超即死って、なに?
「音を立てたら、即死」のキャッチコピーそのままのアイデアが秀逸だった第1作のコンセプトを引き継ぎ、かつ世界観を拡張させたのが本作『クワイエット・プレイス 破られた沈黙』である。
主演エミリー・ブラントのプライベートパートナー兼監督兼脚本兼劇中の旦那という大忙しのジョン・クラシンスキー監督は当初、続編には難色を示していたそうだが、出来上がってみたものをみれば、前作の特大ヒットを一切気負わず、正当な続編としてこれ以上ない作品であることがわかる。
前作の終盤で明らかになったクリーチャーの造形が個人的には大好物なのだが、今作では襲撃1日目の大暴れする様子が冒頭から描かれる。
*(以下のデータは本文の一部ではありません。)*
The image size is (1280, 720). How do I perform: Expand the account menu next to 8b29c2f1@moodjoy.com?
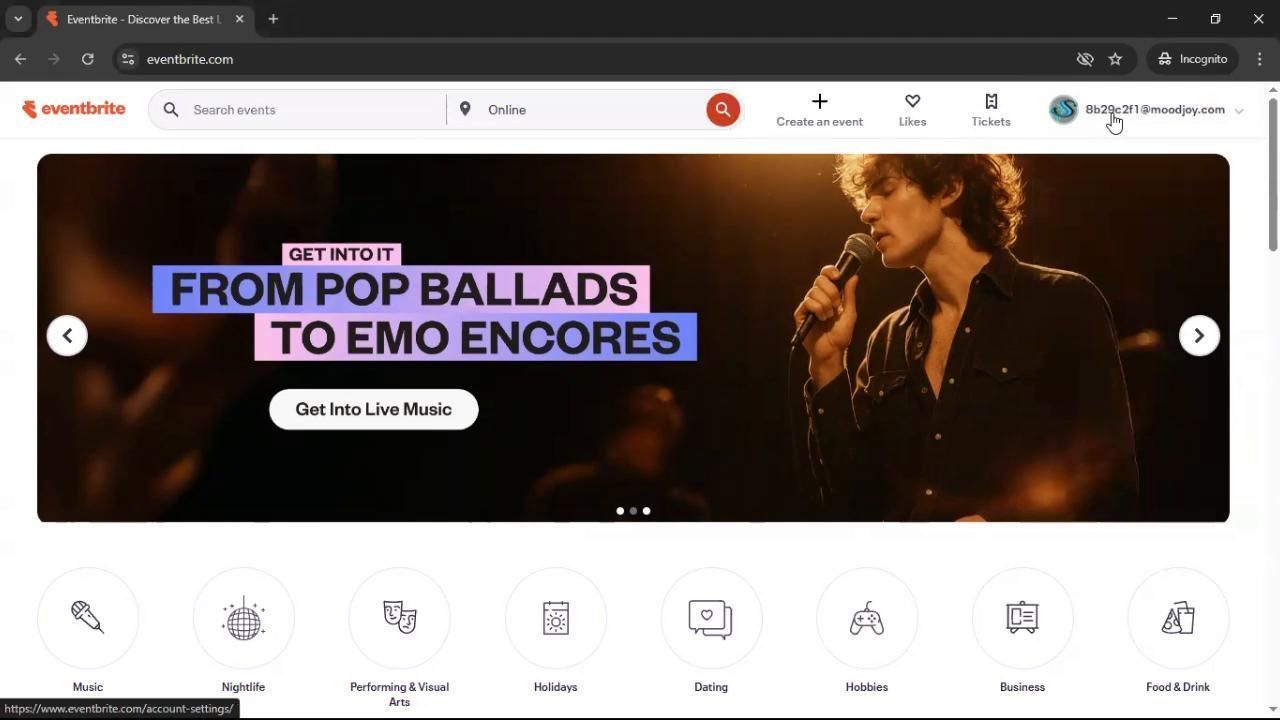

音を立てると襲ってくるという情報が観客には与えられているため、いつ襲撃されるのか凄まじい緊迫感に満ちている。
複数の視点から物語が進行する中盤は、緊迫感の中に絶望と希望が入り混じる見事な構成になっていて、心臓バクバクなのに、ハートフルという前作と変わらぬ優しさが嬉しい。このあたり監督の自分の子供へのメッセージだったという一作目のコンセプトを十分引き継いでいる。
微かな音さえ命取り。その極限の状況を映画館で疑似体験できる。まさに映画館でしか味わえない極上の体験だと思う。